Daily, influencers are telling us how to maximize our “quarantime.” They tell us the stocks we should purchase (none) and how we should have a hustler’s mindset. They tell us which podcasts to listen to and which books to read to become the next Bill Gates. Meanwhile, we’re fluctuating between being grateful for a break and being tired of the sameness we’re experiencing each day.

All the days seem to have run together and today feels more like March 32 than April 1. But are these influencers onto something? Should we follow their advice and use this time to dig deeper and develop ourselves?

Recently, I read an article about Keith LaMar. He is an inmate in Ohio who has spent more than 20 years in solitary confinement on death row.

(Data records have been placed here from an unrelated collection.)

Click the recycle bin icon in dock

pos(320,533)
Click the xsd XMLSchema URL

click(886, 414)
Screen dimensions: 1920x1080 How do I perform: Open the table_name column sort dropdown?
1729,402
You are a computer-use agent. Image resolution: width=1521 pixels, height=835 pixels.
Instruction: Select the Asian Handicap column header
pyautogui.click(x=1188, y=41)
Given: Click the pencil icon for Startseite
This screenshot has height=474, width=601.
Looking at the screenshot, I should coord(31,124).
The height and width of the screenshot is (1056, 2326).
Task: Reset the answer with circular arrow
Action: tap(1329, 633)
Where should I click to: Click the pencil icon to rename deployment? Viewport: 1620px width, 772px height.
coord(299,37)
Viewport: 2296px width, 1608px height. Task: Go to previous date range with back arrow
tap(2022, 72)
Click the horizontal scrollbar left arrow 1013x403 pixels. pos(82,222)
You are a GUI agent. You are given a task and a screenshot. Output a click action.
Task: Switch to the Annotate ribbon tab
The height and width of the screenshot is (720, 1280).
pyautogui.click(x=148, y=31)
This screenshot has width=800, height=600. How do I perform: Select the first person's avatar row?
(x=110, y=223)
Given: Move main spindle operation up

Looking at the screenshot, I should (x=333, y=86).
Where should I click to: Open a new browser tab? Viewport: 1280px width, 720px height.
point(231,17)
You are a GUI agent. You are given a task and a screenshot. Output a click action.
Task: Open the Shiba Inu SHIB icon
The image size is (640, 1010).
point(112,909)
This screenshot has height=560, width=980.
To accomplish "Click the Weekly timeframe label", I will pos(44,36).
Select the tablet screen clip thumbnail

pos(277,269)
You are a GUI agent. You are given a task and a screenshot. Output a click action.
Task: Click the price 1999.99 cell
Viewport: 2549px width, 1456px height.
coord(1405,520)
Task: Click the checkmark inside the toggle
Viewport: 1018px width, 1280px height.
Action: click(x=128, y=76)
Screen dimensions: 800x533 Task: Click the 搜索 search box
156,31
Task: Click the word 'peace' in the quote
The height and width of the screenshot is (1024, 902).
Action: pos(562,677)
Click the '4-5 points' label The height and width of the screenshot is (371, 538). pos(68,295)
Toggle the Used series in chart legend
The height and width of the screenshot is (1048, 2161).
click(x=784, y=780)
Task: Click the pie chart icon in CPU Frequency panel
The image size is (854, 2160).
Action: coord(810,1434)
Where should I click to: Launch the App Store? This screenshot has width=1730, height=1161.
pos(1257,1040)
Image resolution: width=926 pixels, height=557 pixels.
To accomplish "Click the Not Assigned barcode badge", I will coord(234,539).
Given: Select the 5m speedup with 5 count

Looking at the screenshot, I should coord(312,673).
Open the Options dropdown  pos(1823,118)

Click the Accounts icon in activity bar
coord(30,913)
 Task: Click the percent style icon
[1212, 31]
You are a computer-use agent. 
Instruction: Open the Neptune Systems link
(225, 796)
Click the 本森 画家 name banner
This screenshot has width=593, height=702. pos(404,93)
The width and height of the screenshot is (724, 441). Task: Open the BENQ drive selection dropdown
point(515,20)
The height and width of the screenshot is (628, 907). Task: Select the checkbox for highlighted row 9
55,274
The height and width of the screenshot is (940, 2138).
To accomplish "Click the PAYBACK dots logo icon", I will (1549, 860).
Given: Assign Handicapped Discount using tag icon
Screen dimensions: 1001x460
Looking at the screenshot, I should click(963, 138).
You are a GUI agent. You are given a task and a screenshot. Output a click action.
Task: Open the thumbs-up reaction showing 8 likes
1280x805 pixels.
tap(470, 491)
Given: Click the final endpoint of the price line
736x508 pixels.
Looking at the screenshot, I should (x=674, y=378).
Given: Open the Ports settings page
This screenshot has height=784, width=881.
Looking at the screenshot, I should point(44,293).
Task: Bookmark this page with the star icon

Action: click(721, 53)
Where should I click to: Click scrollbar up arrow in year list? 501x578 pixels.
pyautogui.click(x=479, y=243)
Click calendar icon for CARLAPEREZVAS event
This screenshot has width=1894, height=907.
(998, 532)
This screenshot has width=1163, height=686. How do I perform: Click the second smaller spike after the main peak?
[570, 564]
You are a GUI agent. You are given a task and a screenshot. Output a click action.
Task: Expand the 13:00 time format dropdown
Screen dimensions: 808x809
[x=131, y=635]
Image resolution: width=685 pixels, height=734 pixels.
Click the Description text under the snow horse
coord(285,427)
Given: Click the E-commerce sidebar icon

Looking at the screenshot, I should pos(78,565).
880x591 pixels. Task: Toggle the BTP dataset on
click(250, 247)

The steel space where he spends 23 hours alone each day is the size of a small closet or bathroom. Oprah and several other interviewers have reached out to Mr. LaMar with questions about how social distancing has impacted his life over the last several weeks. He simply equated social distancing with solitary confinement and gave his key to success: “you have to learn how to deal with yourself.”

“I’ve watched quite a few people fall apart, lose their minds. But I went in another direction. So 27 years later I’m still sound in mind and body and spirit. I attribute that to just reading and cultivating myself. That’s the thing, when you’re thrown upon yourself, you realize you are more equipped than you realized… It’s a good opportunity for people to tap into that.”

Keith LaMar as told to Samantha Michaels for Mother Jones

Our social world has indeed been thrown on itself. Generations of extroverts whose lives are filled with distractions are now being forced to deal with themselves in the most intimate of ways and with no escape. Social distancing has forced us to confront ourselves and the lies we’ve told about ourselves. Our inadequacies, strengths, quirks and limitations are on full display to us and our loved ones in our homes.

While this may seem like a negative thing, it’s just the opposite. Being faced with ourselves gives us the opportunity to change and improve. We have time and space to decide to be better and actually become better.

How many of us began 2020 with goals of improving our health, launching businesses and reading more? Maybe you wanted to be more spiritual or grow professionally. This big blip in time is giving you the chance to do those things!

Mr. Lamar will never see the outside of the Southern Ohio Correctional Facility in this lifetime. But that hasn’t stopped him from learning, writing and practicing yoga.

Most of our spaces are larger than Mr. Lamar’s, and we’re blessed to share these spaces with others. We have the ability to make small or large changes that will allow us to leave our quarantime better than we began. We can choose sameness and monotony, or we can choose growth and development.

I choose the latter, and I’m starting now.